Cricket is just the entry point. From there, Yoso has developed an entire localized question bank, including kabaddi, a local Indian sport, followed by India’s version of real world assets. Tradable topics include local blue-chip stocks, the NSE Nifty (known as the “Indian S&P 500”), and oil prices. On top of that, Yoso adds another layer of culture and traffic-driven topics, including weather forecasts and celebrities’ posts and activity on social media.

Cricket, the world’s third-most-popular sport, has become a hot trading topic in prediction markets. (Source: Wikipedia)

What truly makes this strategy work are the two engines hidden beneath the question bank.

The first engine is an AI deep learning system. The most labor-intensive part of prediction markets is not just matching trades, but also determining “what questions to ask.” When a major event occurs, someone needs to break it down into a clearly defined question that can be objectively settled. Yoso entrusted this task to a group of AIs. One group of bots monitors competitors’ posts, sports events, and local media around the clock, suggesting which topics to create at the first sign of movement and capturing traffic before the two giants do. The other group is responsible for translating users’ imaginative “wishes” into clearly defined questions that can be settled. Finally, additional AI agents help automate market making and trade monitoring in order to meet traders’ needs. For a platform that seeks to win through being “local and real time,” this effectively turns reaction speed into a moat.

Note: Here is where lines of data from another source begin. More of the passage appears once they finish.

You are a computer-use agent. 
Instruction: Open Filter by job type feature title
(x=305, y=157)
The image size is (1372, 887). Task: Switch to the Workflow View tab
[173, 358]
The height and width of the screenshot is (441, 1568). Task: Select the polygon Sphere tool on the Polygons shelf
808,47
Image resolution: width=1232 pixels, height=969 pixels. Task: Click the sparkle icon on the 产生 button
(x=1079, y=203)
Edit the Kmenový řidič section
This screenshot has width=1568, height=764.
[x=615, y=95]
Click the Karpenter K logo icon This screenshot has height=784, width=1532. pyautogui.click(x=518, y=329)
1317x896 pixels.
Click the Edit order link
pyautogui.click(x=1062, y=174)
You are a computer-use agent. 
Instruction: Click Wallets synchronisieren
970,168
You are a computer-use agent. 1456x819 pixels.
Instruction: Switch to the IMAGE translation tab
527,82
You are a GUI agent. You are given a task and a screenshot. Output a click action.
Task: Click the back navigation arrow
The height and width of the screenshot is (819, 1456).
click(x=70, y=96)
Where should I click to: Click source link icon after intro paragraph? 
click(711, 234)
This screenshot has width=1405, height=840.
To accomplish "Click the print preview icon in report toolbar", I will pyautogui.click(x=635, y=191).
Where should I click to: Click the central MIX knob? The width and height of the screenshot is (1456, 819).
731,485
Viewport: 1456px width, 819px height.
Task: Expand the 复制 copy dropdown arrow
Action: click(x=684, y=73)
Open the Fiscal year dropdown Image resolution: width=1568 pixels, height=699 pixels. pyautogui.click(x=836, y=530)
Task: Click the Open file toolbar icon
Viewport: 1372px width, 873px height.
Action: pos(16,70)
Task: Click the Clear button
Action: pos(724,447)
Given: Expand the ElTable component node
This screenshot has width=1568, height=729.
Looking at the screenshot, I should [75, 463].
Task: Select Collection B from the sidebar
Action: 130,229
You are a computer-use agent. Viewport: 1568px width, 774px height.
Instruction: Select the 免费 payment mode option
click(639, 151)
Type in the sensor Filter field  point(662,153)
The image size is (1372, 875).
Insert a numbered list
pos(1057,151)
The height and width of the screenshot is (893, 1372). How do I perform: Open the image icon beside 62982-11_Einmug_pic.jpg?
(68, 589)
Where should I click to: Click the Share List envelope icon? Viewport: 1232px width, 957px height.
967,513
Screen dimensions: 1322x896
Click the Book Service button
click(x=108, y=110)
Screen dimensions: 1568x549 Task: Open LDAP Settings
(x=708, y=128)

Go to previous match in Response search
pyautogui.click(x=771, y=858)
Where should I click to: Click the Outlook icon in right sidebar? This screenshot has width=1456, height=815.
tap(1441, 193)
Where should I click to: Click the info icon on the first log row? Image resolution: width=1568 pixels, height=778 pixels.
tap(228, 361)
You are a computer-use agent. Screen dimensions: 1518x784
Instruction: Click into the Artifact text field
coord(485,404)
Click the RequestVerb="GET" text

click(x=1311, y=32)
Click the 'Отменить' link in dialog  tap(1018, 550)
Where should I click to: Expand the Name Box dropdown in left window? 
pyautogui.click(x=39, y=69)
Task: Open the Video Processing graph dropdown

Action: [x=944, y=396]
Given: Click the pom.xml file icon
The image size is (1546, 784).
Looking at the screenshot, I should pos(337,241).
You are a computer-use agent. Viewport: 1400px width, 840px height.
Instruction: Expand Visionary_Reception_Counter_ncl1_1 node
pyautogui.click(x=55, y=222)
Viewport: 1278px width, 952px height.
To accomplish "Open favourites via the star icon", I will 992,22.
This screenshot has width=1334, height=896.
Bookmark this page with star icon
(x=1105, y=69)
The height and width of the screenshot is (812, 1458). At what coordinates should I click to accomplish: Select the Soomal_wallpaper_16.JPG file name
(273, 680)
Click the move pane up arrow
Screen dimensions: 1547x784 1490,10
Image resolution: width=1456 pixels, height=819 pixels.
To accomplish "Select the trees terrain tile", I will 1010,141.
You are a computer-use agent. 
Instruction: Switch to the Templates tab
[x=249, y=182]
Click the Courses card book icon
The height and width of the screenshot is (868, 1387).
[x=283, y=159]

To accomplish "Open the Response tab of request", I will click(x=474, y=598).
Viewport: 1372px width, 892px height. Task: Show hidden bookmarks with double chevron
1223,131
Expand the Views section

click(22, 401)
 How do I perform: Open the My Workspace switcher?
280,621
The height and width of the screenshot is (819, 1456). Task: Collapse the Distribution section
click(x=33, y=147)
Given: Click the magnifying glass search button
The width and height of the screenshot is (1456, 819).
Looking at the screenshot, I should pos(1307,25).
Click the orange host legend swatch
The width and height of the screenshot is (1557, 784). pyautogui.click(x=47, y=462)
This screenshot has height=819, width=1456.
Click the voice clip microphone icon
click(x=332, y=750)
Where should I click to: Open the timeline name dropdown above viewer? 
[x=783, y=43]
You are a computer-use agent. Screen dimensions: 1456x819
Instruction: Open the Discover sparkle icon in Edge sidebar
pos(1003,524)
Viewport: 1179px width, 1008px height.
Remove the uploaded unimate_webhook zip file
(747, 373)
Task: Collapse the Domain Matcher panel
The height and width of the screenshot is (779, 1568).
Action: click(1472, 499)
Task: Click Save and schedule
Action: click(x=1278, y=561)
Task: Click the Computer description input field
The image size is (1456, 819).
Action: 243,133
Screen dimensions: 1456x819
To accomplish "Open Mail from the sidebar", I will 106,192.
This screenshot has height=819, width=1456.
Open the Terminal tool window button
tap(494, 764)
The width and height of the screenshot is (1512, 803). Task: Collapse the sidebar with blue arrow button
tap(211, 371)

The second engine is a financial mechanism designed by James. When new users enter the platform, they receive an amount they can trade with directly, and they can only withdraw the portion they have earned after meeting certain conditions. The result is straightforward: the cost of acquiring a new user has been reduced to almost negligible levels, which is the foundation that allows Yoso to grow rapidly despite competition from the giants.

The results speak for themselves. The product, which was officially launched in February this year, has achieved an annualized trading volume of over US$100 million in just a few months with almost no marketing costs. It records about US$2 million in weekly trading volume and has accumulated around 50,000 registered addresses.

Lessons Learned from Multiple Startup Journeys

James Shen studied mechanical engineering in college, but what truly fascinated him was mathematics, psychology, and philosophy. “I am a person who is curious about many things, so I always want to search for the underlying logic of things,” James said. This curiosity led him into the world of blockchain. He is a serial entrepreneur, an active angel investor, and one of Binance’s earliest investors. Along the way, he has accumulated several judgments that have been tested repeatedly.

The first is about timing. When he was developing B2B products in the past, he believed that features had to be complete and fully polished before launch. When he shifted to Yoso, which targets the mass market, he completely overturned that approach. For a product that is racing against time in a competitive market, “timing” is the key to success.

The second is about users. He discovered that what developers think is important is often different from what users actually care about. The team once spent great effort making every number in the database precise and accurate, but users did not notice at all. What truly keeps users engaged are things that seem minor but directly affect the experience, such as whether deposits are smooth and whether order execution deviates from the price users see.

The third is about “doing what others are not doing.” He does not compete with the giants over who has the lowest fees. “When you have something that others do not, you get to set the price.” That is why he started with cricket and localized topics. Rather than cutting prices in a competitive market, it is better to differentiate yourself from others.

All of these judgments ultimately point to the same greater conviction. In James’s view, prediction markets will not be just a passing trend. The human desire to place bets will not disappear, and regulations in different countries will eventually catch up and define this market clearly. As the market matures, this place that turns the “future” into an asset will grow from a niche activity into a legitimate part of the financial world.